| Militia
Extremists Defend Their View |
No matter
what the government says, Vernon Weckner of the Unorganized
Militia of El Dorado County says he knows that America's
burgeoning militia movement is innocent of the horrendous
Oklahoma City bombing. The tip-off, he says, was an ominous
convoy of black helicopters from the "international banking
system," which he claims was hovering over the federal
building only minutes before the explosion.
"We know
who blew up the building -- the CIA blew up the building,"

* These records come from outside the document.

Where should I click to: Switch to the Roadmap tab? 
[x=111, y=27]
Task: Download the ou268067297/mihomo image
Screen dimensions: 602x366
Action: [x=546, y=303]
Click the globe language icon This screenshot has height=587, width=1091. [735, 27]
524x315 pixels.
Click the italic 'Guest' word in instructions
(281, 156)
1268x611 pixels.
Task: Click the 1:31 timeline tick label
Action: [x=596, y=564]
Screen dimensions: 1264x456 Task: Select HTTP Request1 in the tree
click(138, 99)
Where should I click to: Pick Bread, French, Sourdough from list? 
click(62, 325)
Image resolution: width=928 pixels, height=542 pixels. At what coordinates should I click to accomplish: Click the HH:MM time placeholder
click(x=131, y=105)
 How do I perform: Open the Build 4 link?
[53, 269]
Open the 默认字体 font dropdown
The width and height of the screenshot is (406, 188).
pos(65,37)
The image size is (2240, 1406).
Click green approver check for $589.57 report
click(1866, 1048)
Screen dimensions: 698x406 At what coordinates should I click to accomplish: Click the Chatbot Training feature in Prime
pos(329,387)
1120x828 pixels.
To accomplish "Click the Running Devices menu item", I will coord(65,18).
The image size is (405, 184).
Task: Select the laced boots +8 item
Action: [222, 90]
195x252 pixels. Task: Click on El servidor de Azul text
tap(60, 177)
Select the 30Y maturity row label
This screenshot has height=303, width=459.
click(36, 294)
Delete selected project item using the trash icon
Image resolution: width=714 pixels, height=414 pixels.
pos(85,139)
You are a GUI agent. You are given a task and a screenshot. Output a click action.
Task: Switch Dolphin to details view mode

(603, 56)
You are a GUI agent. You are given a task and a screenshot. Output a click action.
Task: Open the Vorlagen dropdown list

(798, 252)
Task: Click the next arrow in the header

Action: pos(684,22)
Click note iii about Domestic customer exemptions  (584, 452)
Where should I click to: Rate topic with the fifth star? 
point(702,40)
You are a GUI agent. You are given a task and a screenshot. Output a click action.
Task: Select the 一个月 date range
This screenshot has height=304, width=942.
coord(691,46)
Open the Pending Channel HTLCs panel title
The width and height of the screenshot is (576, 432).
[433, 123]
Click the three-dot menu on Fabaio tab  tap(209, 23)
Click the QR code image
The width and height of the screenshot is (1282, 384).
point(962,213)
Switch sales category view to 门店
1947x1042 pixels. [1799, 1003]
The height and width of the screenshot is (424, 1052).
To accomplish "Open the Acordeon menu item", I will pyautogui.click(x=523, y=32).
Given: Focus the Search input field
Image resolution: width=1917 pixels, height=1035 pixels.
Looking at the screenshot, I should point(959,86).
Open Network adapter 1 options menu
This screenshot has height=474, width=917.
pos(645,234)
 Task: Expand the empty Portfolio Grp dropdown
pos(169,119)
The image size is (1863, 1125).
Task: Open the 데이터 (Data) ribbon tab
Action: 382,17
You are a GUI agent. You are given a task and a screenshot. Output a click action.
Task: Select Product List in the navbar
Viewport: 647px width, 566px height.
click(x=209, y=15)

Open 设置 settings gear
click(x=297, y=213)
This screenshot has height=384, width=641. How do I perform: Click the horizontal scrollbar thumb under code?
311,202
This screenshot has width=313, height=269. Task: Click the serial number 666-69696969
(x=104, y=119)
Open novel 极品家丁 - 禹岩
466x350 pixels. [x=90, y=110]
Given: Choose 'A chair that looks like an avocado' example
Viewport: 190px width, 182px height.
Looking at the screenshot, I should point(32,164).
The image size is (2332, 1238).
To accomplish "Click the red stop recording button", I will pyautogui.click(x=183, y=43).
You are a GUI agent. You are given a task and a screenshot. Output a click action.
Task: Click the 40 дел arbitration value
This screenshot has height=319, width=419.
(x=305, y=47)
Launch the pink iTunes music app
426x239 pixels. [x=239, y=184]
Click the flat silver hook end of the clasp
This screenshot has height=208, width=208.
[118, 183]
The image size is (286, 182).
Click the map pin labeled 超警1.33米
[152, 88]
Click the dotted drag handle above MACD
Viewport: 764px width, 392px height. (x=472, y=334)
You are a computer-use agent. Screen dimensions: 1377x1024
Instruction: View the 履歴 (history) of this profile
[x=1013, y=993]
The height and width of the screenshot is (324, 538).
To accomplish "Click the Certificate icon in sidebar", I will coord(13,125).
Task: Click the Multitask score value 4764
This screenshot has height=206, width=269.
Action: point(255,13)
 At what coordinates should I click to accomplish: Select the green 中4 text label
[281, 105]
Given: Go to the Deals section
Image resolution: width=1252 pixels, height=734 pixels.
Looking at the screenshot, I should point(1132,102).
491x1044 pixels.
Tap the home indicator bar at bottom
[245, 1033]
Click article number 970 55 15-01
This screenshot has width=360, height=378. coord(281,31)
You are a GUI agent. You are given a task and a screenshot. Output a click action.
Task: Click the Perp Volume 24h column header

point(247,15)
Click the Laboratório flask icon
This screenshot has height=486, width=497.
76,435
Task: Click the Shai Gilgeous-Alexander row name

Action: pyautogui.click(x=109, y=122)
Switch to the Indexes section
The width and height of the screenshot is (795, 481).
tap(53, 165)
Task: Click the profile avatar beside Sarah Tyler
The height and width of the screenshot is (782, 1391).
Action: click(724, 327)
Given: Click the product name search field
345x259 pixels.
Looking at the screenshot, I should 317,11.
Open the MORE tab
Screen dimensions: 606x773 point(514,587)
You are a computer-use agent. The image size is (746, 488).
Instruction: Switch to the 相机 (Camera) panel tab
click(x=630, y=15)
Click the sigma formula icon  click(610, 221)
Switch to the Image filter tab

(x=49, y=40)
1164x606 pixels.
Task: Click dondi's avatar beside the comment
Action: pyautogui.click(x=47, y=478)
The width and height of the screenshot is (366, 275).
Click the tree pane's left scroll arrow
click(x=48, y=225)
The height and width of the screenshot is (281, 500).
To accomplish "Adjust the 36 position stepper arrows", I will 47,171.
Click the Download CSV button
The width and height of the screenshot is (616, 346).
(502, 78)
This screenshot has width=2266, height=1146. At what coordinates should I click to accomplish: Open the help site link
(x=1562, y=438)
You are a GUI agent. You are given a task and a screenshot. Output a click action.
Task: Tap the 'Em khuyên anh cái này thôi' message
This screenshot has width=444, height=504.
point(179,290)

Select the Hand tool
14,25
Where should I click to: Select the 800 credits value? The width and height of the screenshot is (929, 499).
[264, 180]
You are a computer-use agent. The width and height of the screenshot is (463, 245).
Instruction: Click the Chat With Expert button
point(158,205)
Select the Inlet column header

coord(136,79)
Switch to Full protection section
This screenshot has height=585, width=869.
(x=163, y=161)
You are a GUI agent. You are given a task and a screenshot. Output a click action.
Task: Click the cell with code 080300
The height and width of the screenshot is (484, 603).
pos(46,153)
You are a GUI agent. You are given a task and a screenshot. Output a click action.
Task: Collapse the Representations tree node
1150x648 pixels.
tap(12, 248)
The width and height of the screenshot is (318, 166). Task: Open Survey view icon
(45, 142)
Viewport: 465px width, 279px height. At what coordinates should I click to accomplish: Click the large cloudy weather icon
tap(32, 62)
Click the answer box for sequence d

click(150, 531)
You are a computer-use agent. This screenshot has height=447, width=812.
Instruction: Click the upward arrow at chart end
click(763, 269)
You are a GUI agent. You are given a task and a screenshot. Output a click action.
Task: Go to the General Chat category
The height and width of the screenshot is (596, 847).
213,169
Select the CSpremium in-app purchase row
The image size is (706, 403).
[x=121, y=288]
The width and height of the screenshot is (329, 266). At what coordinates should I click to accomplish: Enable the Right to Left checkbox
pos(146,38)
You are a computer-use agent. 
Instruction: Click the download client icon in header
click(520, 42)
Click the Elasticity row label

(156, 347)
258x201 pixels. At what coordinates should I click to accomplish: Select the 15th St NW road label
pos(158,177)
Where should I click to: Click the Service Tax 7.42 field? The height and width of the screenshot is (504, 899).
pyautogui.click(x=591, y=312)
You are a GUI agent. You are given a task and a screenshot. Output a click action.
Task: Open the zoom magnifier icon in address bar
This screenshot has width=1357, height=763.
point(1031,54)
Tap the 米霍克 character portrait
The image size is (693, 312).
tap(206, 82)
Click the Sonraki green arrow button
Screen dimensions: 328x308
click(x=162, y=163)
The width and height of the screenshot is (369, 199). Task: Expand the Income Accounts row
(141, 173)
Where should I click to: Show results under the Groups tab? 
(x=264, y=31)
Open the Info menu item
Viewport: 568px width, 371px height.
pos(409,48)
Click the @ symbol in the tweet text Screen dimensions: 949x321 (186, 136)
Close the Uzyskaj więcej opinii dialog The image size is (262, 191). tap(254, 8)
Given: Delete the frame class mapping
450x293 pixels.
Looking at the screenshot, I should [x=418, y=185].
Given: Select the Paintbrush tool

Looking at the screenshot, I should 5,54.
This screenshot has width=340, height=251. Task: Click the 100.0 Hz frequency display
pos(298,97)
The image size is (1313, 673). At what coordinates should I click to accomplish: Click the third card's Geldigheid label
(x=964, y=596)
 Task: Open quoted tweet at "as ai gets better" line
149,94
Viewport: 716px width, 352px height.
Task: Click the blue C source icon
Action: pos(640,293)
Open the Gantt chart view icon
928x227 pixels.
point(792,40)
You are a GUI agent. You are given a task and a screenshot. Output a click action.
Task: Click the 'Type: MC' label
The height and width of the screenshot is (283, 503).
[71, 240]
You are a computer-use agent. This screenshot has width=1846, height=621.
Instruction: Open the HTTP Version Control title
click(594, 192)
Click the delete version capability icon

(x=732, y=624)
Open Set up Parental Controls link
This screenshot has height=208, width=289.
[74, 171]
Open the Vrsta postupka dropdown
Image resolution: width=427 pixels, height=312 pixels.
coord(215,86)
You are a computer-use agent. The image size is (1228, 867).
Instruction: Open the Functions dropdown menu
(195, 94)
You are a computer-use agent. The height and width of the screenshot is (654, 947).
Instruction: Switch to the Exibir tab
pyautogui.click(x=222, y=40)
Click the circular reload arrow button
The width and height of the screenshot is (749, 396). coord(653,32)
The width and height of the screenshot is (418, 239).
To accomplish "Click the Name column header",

says Weckner, a 64-year-old retired mechanic and writer for
a militia-oriented paper in Marysville. He says he got his
information from militiamen in Montana. However extreme they
might seem, Weckner's views are shared to some extent by
more than 1,000 Californians, who in the past two years have
formed 35 paramilitary militia units up and down the state,
according to a count by Doug Fales, commander of the Placer
County Militia in Roseville.
The rise
of the militia movement has gained prominence since Timothy
James McVeigh, a suspect in the Oklahoma blast, has alleged
ties to right-wing militias in Michigan and Arizona and
reportedly embraces many of the anti-government views
promoted by the movement's leaders. Weckner, who describes
himself as legal owner of about a dozen firearms, including
a high-velocity riot shotgun known as a "street sweeper," is
haunted by apocalyptic fears for the nation he loves.
He says
the United States is the target of a plot by international
bankers who have set up concentration camps, begun copter
flyovers and trained thousands of Hong Kong police and thugs
from the Crips and Bloods drug gangs to carry out the coup.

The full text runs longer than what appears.